Archives of Support Questions (Read Only)

This is an archived board for historical reference. Information and links may no longer be available or relevant
Announcements
This board is archived and read-only for historical reference. To ask a new question, please post a new topic on the appropriate active board.

Access spark temporary table via JDBC

avatar

Hi,

 I have found a general template how to access spark temporary data (id data frame) via an external tool using JDBC. What I have found that it should be quite simple:

1. Run spark-shell or submit spark job

2. Configure HiveContext and then run HiveThirftServer from the job.

 

In a separate session access the thrift server via beeline and query data.

 

Here is my code Spark 2.1:

 

import org.apache.spark.sql.hive.HiveContext
import org.apache.spark.sql.hive.thriftserver.HiveThriftServer2
import org.apache.spark.sql.hive.thriftserver._

val sql = new HiveContext(sc)
sql.setConf("hive.server2.thrift.port", "10002")
sql.setConf("hive.server2.authentication","KERBEROS" )
sql.setConf("hive.server2.authentication.kerberos.principal","hive/host1.lab.hadoop.net@LAB.HADOOP.NET" )
sql.setConf("hive.server2.authentication.kerberos.keytab","/home/h.keytab" )
sql.setConf("spark.sql.hive.thriftServer.singleSession","true")
val data = sql.sql("select 112 as id")
data.collect
data.createOrReplaceTempView("yyy")
sql.sql("show tables").show

HiveThriftServer2.startWithContext(sql)     
 WARN metastore.ObjectStore: Version information not found in metastore. hive.metastore.schema.verification is not enabled so recording the schema version 1.2.0
 WARN metastore.ObjectStore: Failed to get database default, returning NoSuchObjectException     

Connect to the JDBC server:

beeline -u "jdbc:hive2://localhost:10002/default;principal=hive/host1.lab.hadoop.net@LAB.HADOOP.NET"

 

However when I try to launch the HiveThriftServer2 I can access the spark thrift but do not see the temporary table.

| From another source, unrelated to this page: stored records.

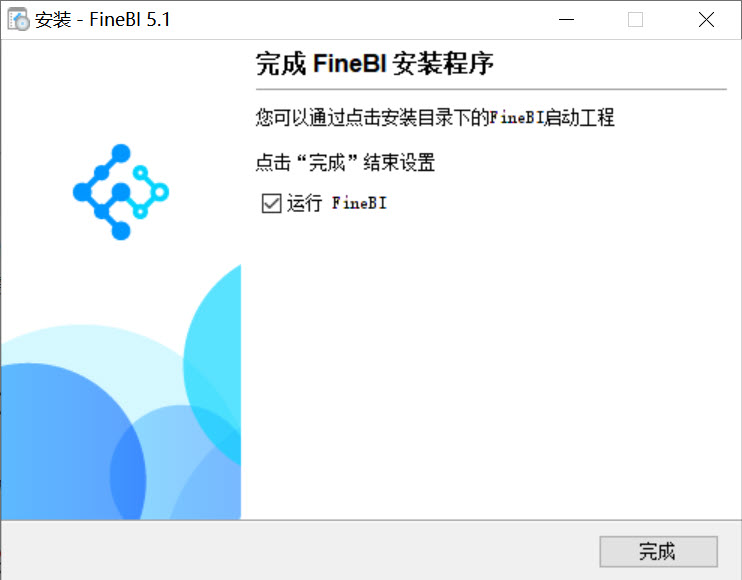Click the FineBI node logo
Viewport: 742px width, 580px height.
click(x=121, y=192)
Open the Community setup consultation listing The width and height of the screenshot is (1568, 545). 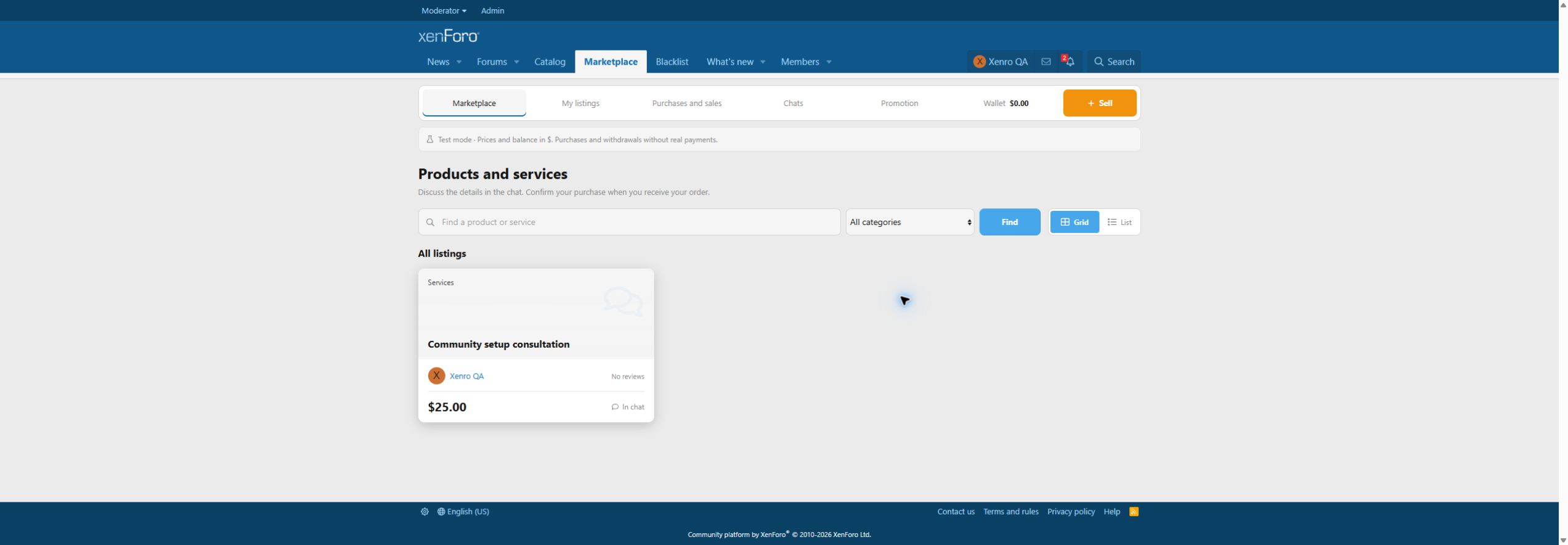point(498,344)
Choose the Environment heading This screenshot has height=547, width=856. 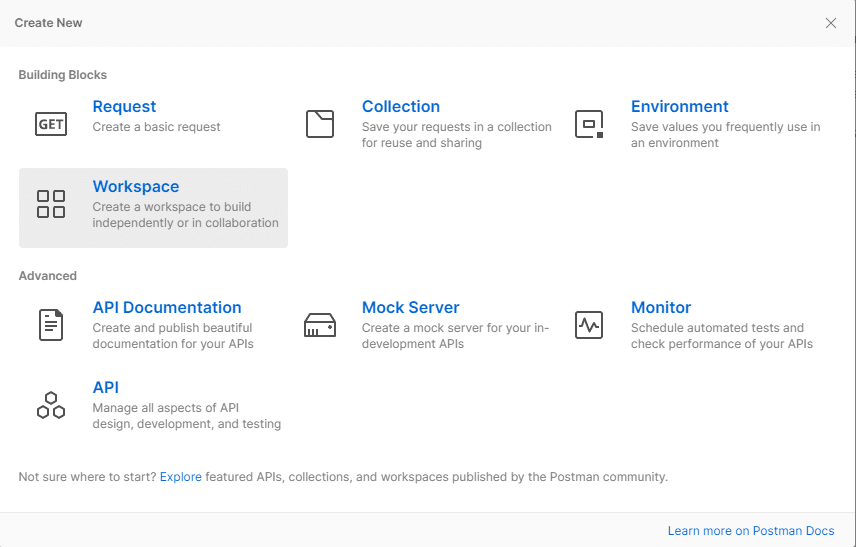pos(679,107)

Command "show tables" do not show any temporary table. Trying to query "yyy" throws an error:

 

scala> sql.sql("show tables").collect
res11: Array[org.apache.spark.sql.Row] = Array([,sometablename,true], [,yyy,true])

scala> 17/03/06 11:15:50 ERROR thriftserver.SparkExecuteStatementOperation: Error executing query, currentState RUNNING,
org.apache.spark.sql.AnalysisException: Table or view not found: yyy; line 1 pos 14
        at org.apache.spark.sql.catalyst.analysis.package$AnalysisErrorAt.failAnalysis(package.scala:42)
        at org.apache.spark.sql.catalyst.analysis.Analyzer$ResolveRelations$.org$apache$spark$sql$catalyst$analysis$Analyzer$ResolveRelations$$lookupTableFromCatalog(Analyzer.scala:459)
        at org.apache.spark.sql.catalyst.analysis.Analyzer$ResolveRelations$$anonfun$apply$8.applyOrElse(Analyzer.scala:478)
        at org.apache.spark.sql.catalyst.analysis.Analyzer$ResolveRelations$$anonfun$apply$8.applyOrElse(Analyzer.scala:463)
        at org.apache.spark.sql.catalyst.plans.logical.LogicalPlan$$anonfun$resolveOperators$1.apply(LogicalPlan.scala:61)
        at org.apache.spark.sql.catalyst.plans.logical.LogicalPlan$$anonfun$resolveOperators$1.apply(LogicalPlan.scala:61)

 

If I create a table from beeline via "create table t as select 100 as id" the table is created and I can see it in spark-shell (data stored locally in spark-warehouse directory) So the other direction is working.

 

So the question what I am missing, why I can't see the temporary table?

 

Thanks

1 ACCEPTED SOLUTION

avatar

I have found out what was the problem. The solution is to set the singleSession property to true in command line. Because setting it in a program seems to not work properly.

 

/bin/spark-shell --conf spark.sql.hive.thriftServer.singleSession=true

 

WORKS.

 

/bin/spark-shell

...

sql.setConf("spark.sql.hive.thriftServer.singleSession","true")

...

 

DOES NOT WORK

 

 

 

View solution in original post

2 REPLIES 2

avatar

I have found out what was the problem. The solution is to set the singleSession property to true in command line. Because setting it in a program seems to not work properly.

 

/bin/spark-shell --conf spark.sql.hive.thriftServer.singleSession=true

 

WORKS.

 

/bin/spark-shell

...

sql.setConf("spark.sql.hive.thriftServer.singleSession","true")

...

 

DOES NOT WORK

 

 

 

avatar
Visitor

I am using spark 2.0.2. Can you help me with build.sbt file.